Tüm dosya kapsamı birlikte değerlendirildiğinde; davacı tarafından sigortalanan— — ait ve kiraladığı araçlarla taşımış olduğu belirtilen emtianın taşınması sırasında meydana gelen zararın taşıtan veya 3. Kişilere yönelik —- kapsamına alındığı, gönderen dava ——– emtiaların satıldığı bu emtiaların alıcıya teslim edilmek üzere —– işini davalı tarafından atandığı, davalının– — yoldan çıktığı ve emtiaların zarar gördüğü, zararın tespiti açısından dosyanın alanında uzman bilirkişiye tevdi edildiği, davacının zararının 105.207,64 TL olarak belirlendiği, raporun hukuka uygun ve denetime elverişli olması nedeniyle hükme esas alınmıştır. Davalının TTK m. 875. Hükmünde akdi taşıyıcı sıfatıyla zarardan sorumlu olduğu, yine davalıların taşınan maddenin yanıcı madde olduğunu bilmiyordun iddiasının taşıma sırasında verilen sevk irsaliyesinde taşınan emtiaya ilişkin bilgilerin yer alması gerektiği dikkate alındığında davacının davasının kısmen kabulüne karar verilerek aşağıdaki şekilde davanın kısmen kabulüne karar verilerek aşağıdaki şekilde hüküm kurulmuştur.

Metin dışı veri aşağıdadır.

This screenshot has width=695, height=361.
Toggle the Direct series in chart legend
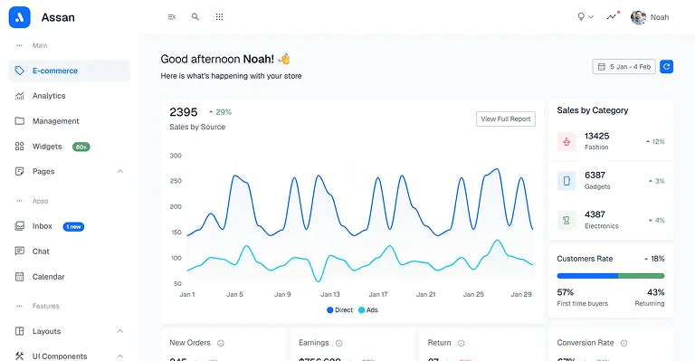(339, 310)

H Ü K Ü M : Gerekçesi Yukarıda Açıklandığı Üzere:
1-DAVANIN KISMEN KABULÜ İLE,
2-105.207,64 TL.nin dava tarihinden itibaren işleyecek ticari faizi ile birlikte davalıdan alınarak davacıya verilmesine,
3-Fazlaya dair talebin reddine,
4-Harçlar kanunu uyarınca alınması gerekli 7.186,73 TL harçtan, dava açılırken peşin olarak yatırılan 1.942,06 TL harcın mahsubu ile bakiye 5.244,67 TL harcın davalıdan alınarak hazineye gelir kaydına,
5-Davacı taraf kendisini vekille temsil ettirdiğinden —– uyarınca 13.944,73 TL vekalet ücretinin davalıdan alınarak davacıya verilmesine,
6-Davalı kendisini vekille temsil ettirdiğinden — uyarınca 4.080,00 TL vekalet ücretinin davacıdan alınarak davalıya verilmesine,
7-Davacı tarafça yapılmış 35,90 TL başvurma harcı, 1.942,06 TL peşin harç, 245,50 TL tebligat, müzekkere ve 2.000,00 TL bilirkişi ücreti olarak toplam TL masraf olmak üzere toplam 4.223,46 TL yargılama giderinden kabul edilen kısma isabet eden 3.907,12 TL’sinin davalıdan alınarak davacıya verilmesine, bakiyesinin davacı üzerinde bırakılmasına,
8-Davalı tarafça yapılan yargılama gideri bulunmadığından bu konuda karar verilmesine yer olmadığına,
9-Taraflarca yatırılmış gider avansından kullanılmayan kısmının karar kesinleştiğinde ve talep halinde yatırana iadesine,
Kararın taraflara tebliğinden itibaren 2 hafta içinde İstinaf yoluna başvurma yolu açık olmak üzere verilen karar davacı vekili ile davalı asilin yüzlerine karşı açıkça okunup anlatıldı.